If $$\lim_{x \to \infty}\frac{a(2x^3-x^2)+b(x^3+5x^2-1)-c(3x^3+x^2)}{a(5x^4-x)-bx^4+c(4x^4+1)+2x^2+5x}=1$$ then find the value of $a+b+c$. I have done such problems with $x$ tending to some finite amount. Infinity is creating some problems.


Consider $$ \lim_{x \to \infty}\frac{a(2x^3-x^2)+b(x^3+5x^2-1)-c(3x^3+x^2)}{a(5x^4-x)-bx^4+c(4x^4+1)+2x^2+5x}=1. $$ rewrite this as $$ \lim_{x \to \infty}\frac{x^3(2a+b-3c)+x^2(-a+5b-c)-b}{x^4(5a-b+4c)+2x^2+x(-a+5)+c}=1. $$ As long as the $x^4$ term is in the denominator the limit cannot be $1$, so the coefficient of that has to be $0$. So we get $$5a-b+4c=0.$$ Now same thing should happen in the numerator, the coefficient of $x^3$ term has to be zero.

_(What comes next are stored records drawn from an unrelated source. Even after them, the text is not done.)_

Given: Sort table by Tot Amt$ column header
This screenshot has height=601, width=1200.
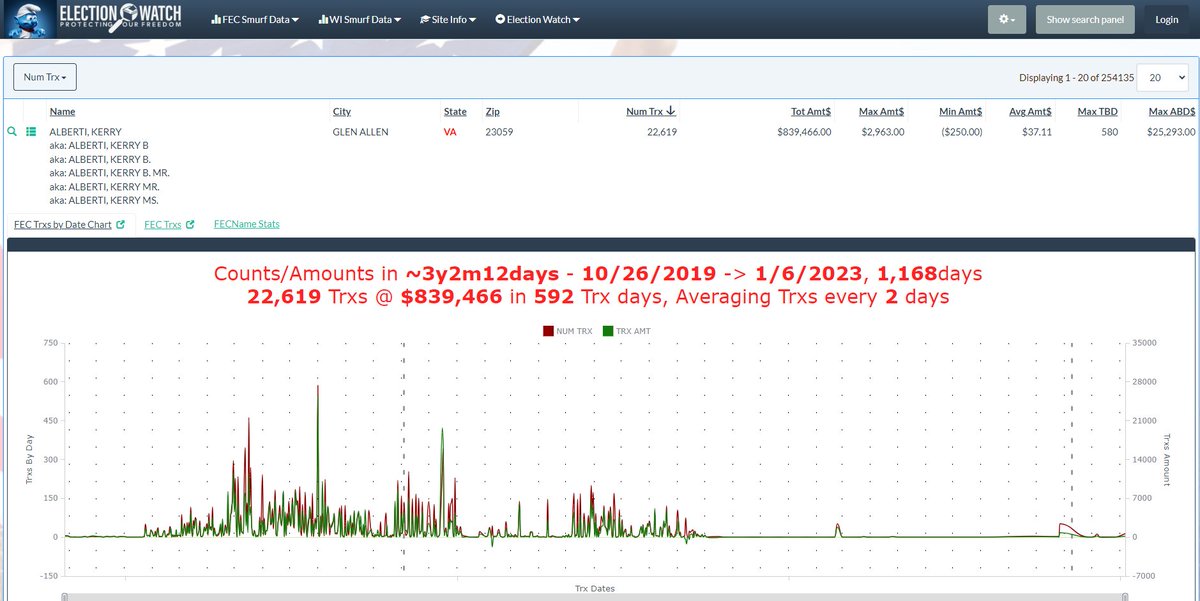Looking at the screenshot, I should click(x=810, y=112).
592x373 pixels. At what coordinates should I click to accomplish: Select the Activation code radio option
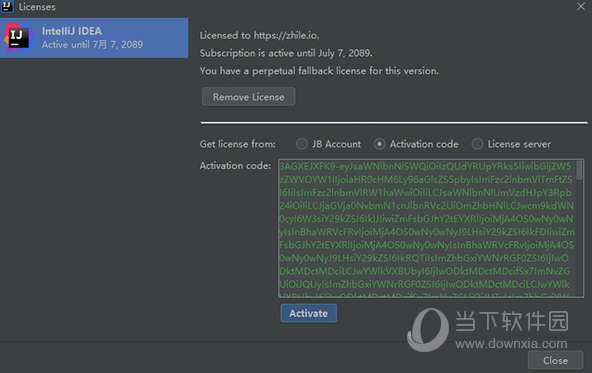point(379,144)
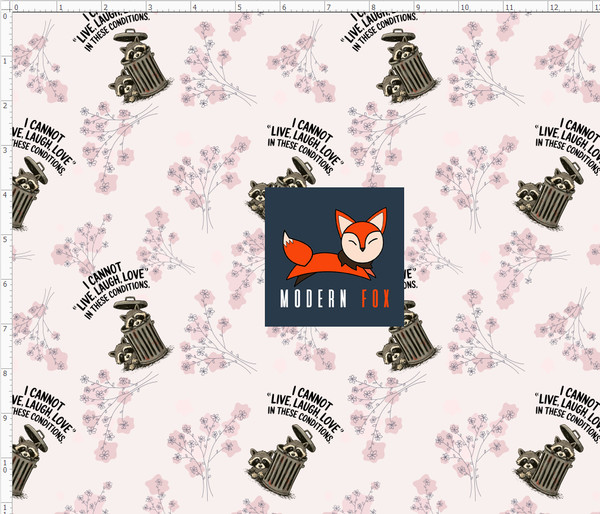Click the quote text directly below the logo
Image resolution: width=600 pixels, height=514 pixels.
coord(305,405)
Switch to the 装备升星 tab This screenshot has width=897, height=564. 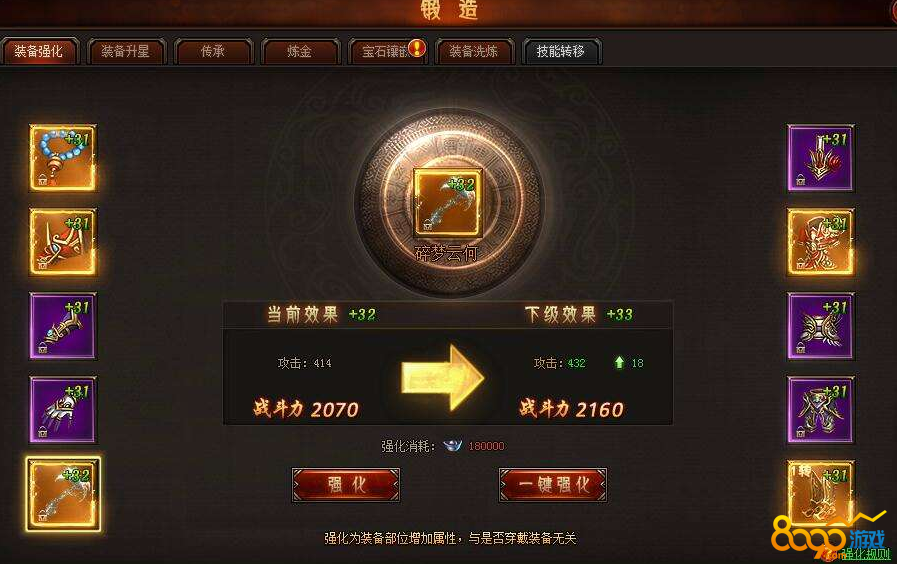point(126,51)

So we have $$2a+b-3c=0.$$ This leads us to $$ \lim_{x \to \infty}\frac{x^2(-a+5b-c)-b}{2x^2+x(-a+5)+c}=1. $$ Now divide both numerator and denominator by $x^2$ and use the fact that $1/x$ and $1/x^2 \to 0$ as $x \to \infty$ to get

$$ \frac{-a+5b-c}{2}=1. $$ Now you have three equations in $a,b$ and $c$ to solve.


hint: $2a+b-3c = 0 = 5a-b+4c, -a + 5b - c = 2$, you can solve for $a,b,c$.